Wednesday, October 2, 2019

Tendai Huchu's two-book deal with Pan Macmillan's Tor

Tendai Huchu, writing as T L Huchu, has a "super-dope" two-book deal about an Edinburgh ghost talker with Pan Macmillan’s Tor imprint.
Tor acquired world rights from the Ampersand Agency. The novel The Library of the Dead is scheduled for publication in spring 2021.
amaBooks published Tendai Huchu’s most recent novel The Maestro, The Magistrate and The Mathematician, which has been a success with the rights for the novel being acquired by publishers in the States, Nigeria, Germany and the United Kingdom, but this new deal with a major world publishing group marks a significant step forward in his writing career.
There is a short story 'The Library of the Dead' in the amaBooks anthology Moving On and other Zimbabwean Stories, but, unlike the story, the novel is set in Edinburgh and the main protagonist in the novel is female not male, but the occult library still features and it will be interesting for Tendai Huchu fans to read both. 
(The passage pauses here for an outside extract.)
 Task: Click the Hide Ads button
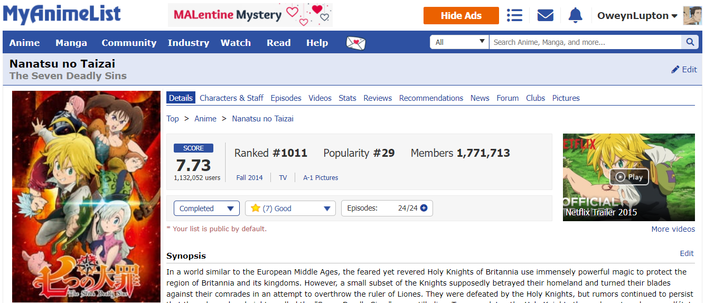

The synopsis of the first novel in the two part deal, The Library of the Dead, reads: ‘Ropa dropped out of school to become a ghost talker and now speaks to Edinburgh’s dead, carrying messages to the living. A girl’s gotta earn a living, and it seems harmless enough. Until, that is, the dead whisper that someone’s bewitching children – leaving them husks, empty of joy and life. It’s on Ropa’s patch, so she feels honour-bound to investigate. But what she learns will change her world. She'll dice with death (not part of her life plan . . .), discovering an occult library and a taste for hidden magic. She'll also experience dark times. For Edinburgh hides a wealth of secrets, and Ropa’s gonna hunt them all down.’
Tendai Huchu said of the deal: ‘This is super-dope; I’m thrilled to be working with Bella and the guys at Tor. I’m a bibliophile, foremost, and Tor publishes a whole bunch of some of my favourite authors working today. So to be a part of that is pretty cool. This book was a labour of love for me and I hope readers will enjoy meeting Ropa Moyo and her upside-down version of Edinburgh.’
Bella Pagan, executive director at Tor, said: ‘I feel I’ve been waiting forever for just this brilliantly inventive book. And now we’ve acquired it, I couldn’t be happier. It’s smart, fast-paced, witty and vividly imagined. Our heroine Ropa Moyo is amazing too, mixing up Zimbabwean magic with her Scottish wit and pragmatism. For those that adore Ben Aaronovitch’s Rivers of London series and Netflix’s ‘Stranger Things’, this is the book you’ve been waiting for.’